# Data Preprocessing for Ames Iowa Housing Dataset

## Goals
- Clean missing values
- Encode categorical variables
- Transform quantitative variables

## Imports and Data Loading

In [104]:
import pandas as pd
import numpy as np
import scipy.stats as stats

In [105]:
train = pd.read_csv('train.csv')
test = pd.read_csv('test.csv')

In [106]:
train.head()

Unnamed: 0,Id,MSSubClass,MSZoning,LotFrontage,LotArea,Street,Alley,LotShape,LandContour,Utilities,...,PoolArea,PoolQC,Fence,MiscFeature,MiscVal,MoSold,YrSold,SaleType,SaleCondition,SalePrice
0,1,60,RL,65.0,8450,Pave,,Reg,Lvl,AllPub,...,0,,,,0,2,2008,WD,Normal,208500
1,2,20,RL,80.0,9600,Pave,,Reg,Lvl,AllPub,...,0,,,,0,5,2007,WD,Normal,181500
2,3,60,RL,68.0,11250,Pave,,IR1,Lvl,AllPub,...,0,,,,0,9,2008,WD,Normal,223500
3,4,70,RL,60.0,9550,Pave,,IR1,Lvl,AllPub,...,0,,,,0,2,2006,WD,Abnorml,140000
4,5,60,RL,84.0,14260,Pave,,IR1,Lvl,AllPub,...,0,,,,0,12,2008,WD,Normal,250000


In [107]:
test.head()

Unnamed: 0,Id,MSSubClass,MSZoning,LotFrontage,LotArea,Street,Alley,LotShape,LandContour,Utilities,...,ScreenPorch,PoolArea,PoolQC,Fence,MiscFeature,MiscVal,MoSold,YrSold,SaleType,SaleCondition
0,1461,20,RH,80.0,11622,Pave,,Reg,Lvl,AllPub,...,120,0,,MnPrv,,0,6,2010,WD,Normal
1,1462,20,RL,81.0,14267,Pave,,IR1,Lvl,AllPub,...,0,0,,,Gar2,12500,6,2010,WD,Normal
2,1463,60,RL,74.0,13830,Pave,,IR1,Lvl,AllPub,...,0,0,,MnPrv,,0,3,2010,WD,Normal
3,1464,60,RL,78.0,9978,Pave,,IR1,Lvl,AllPub,...,0,0,,,,0,6,2010,WD,Normal
4,1465,120,RL,43.0,5005,Pave,,IR1,HLS,AllPub,...,144,0,,,,0,1,2010,WD,Normal


## Fill Missing Values

This will initially be done just by using mean/median, 0, or None depending on which is more appropriate

In [108]:
def preprocess_data(train, test):
    # Copy the train and test DataFrames to avoid changing the original data
    train_processed = train.copy().drop(columns=['Id'])
    test_processed = test.copy().drop(columns=['Id'])

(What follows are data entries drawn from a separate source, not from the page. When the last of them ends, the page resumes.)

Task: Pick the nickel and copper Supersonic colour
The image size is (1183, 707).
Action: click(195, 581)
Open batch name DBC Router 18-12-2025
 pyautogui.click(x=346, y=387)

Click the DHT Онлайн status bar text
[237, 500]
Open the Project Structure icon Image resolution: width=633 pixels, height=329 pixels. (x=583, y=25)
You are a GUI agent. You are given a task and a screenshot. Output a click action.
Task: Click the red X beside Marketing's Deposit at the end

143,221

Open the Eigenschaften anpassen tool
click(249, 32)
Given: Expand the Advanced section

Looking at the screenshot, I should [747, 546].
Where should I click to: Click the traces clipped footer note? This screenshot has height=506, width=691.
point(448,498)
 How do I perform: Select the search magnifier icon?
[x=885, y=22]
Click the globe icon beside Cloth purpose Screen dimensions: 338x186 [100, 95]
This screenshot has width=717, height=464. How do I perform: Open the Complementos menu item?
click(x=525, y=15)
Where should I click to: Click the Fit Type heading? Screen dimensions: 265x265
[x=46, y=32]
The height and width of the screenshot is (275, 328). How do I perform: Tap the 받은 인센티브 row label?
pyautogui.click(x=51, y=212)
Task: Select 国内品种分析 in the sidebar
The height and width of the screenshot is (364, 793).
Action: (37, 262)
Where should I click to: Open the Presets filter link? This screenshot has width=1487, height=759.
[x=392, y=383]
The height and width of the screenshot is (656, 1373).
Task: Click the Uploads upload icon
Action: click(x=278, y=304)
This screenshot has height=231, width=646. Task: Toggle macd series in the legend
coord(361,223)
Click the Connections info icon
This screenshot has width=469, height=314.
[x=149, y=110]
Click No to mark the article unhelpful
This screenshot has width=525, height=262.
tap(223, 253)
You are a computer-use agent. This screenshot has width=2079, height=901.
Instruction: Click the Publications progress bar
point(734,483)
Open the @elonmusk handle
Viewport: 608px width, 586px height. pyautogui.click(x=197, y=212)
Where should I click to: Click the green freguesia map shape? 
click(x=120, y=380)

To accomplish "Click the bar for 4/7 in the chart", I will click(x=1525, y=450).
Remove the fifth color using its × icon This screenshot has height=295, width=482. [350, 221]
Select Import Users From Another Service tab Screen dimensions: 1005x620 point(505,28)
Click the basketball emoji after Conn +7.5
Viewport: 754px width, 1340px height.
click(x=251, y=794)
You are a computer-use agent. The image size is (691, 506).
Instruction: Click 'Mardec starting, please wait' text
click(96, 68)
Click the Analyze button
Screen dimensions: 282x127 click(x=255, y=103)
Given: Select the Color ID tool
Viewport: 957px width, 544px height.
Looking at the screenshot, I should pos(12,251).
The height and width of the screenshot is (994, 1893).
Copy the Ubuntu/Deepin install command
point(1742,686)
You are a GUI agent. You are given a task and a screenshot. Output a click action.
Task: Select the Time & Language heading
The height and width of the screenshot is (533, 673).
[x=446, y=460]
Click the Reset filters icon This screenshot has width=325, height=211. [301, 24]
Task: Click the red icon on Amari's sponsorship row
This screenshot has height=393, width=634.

    # Fill missing values for categorical variables in train
    train_processed['Electrical'] = train_processed['Electrical'].fillna(train_processed['Electrical'].mode()[0])
    train_processed['Alley'] = train_processed['Alley'].fillna('None')
    train_processed['MiscFeature'] = train_processed['MiscFeature'].fillna('None')
    train_processed['Fence'] = train_processed['Fence'].fillna('None')
    train_processed['LotFrontage'] = train_processed['LotFrontage'].fillna(0)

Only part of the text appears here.